Start MATERIALS PROVIDED

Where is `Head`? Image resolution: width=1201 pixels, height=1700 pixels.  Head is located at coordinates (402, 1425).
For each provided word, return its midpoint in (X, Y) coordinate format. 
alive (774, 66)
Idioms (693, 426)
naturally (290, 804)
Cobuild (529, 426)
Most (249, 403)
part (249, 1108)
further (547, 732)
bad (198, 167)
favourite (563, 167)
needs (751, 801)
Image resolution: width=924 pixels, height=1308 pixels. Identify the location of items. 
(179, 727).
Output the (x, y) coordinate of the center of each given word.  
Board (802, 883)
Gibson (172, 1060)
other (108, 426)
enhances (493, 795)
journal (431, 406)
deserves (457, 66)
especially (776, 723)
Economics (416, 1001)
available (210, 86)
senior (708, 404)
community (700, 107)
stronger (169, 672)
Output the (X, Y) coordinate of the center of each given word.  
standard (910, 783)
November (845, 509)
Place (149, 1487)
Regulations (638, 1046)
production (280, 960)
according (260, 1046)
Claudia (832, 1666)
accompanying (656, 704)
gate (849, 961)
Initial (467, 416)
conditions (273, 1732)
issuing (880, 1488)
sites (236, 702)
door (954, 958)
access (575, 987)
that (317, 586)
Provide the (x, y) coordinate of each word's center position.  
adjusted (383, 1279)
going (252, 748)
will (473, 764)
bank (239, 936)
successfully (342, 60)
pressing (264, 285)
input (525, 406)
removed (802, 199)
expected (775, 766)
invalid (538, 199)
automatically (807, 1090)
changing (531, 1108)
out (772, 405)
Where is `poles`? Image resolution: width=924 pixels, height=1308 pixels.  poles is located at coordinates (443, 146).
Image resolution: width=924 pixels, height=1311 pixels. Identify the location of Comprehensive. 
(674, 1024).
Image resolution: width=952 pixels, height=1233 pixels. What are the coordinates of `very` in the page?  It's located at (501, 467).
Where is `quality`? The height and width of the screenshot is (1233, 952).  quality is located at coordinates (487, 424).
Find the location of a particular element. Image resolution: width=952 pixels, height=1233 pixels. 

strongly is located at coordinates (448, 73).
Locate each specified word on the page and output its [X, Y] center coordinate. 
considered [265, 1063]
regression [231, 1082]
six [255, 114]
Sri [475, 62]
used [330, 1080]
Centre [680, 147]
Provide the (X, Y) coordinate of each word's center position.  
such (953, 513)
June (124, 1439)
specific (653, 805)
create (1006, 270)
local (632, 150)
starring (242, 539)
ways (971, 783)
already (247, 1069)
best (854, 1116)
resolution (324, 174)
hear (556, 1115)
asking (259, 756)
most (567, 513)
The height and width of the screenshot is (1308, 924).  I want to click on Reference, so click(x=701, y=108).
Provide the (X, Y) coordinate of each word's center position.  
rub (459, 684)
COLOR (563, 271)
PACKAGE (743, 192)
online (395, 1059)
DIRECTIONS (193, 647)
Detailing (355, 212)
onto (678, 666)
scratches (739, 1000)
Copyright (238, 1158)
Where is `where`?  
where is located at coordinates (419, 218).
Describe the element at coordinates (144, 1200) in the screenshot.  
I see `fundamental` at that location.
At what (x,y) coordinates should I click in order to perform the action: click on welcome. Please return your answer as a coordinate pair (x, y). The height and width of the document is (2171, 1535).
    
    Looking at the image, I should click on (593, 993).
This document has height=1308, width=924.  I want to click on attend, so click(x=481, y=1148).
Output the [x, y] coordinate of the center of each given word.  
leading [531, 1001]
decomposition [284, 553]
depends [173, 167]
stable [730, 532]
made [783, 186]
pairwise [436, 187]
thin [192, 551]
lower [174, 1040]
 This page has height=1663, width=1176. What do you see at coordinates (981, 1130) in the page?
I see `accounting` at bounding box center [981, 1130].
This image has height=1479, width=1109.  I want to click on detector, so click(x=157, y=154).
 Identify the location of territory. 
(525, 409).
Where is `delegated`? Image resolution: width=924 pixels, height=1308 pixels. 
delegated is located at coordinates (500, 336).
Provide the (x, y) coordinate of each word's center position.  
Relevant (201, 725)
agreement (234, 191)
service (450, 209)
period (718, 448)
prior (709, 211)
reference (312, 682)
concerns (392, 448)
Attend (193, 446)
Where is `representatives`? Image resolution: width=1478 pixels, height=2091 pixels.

End MATERIALS PROVIDED

**YOUR INSTRUCTIONS**.
How many lines of the records above contain the word "page"? Reply with the number alone.

**RESPONSE TO THIS EXERCISE**.
3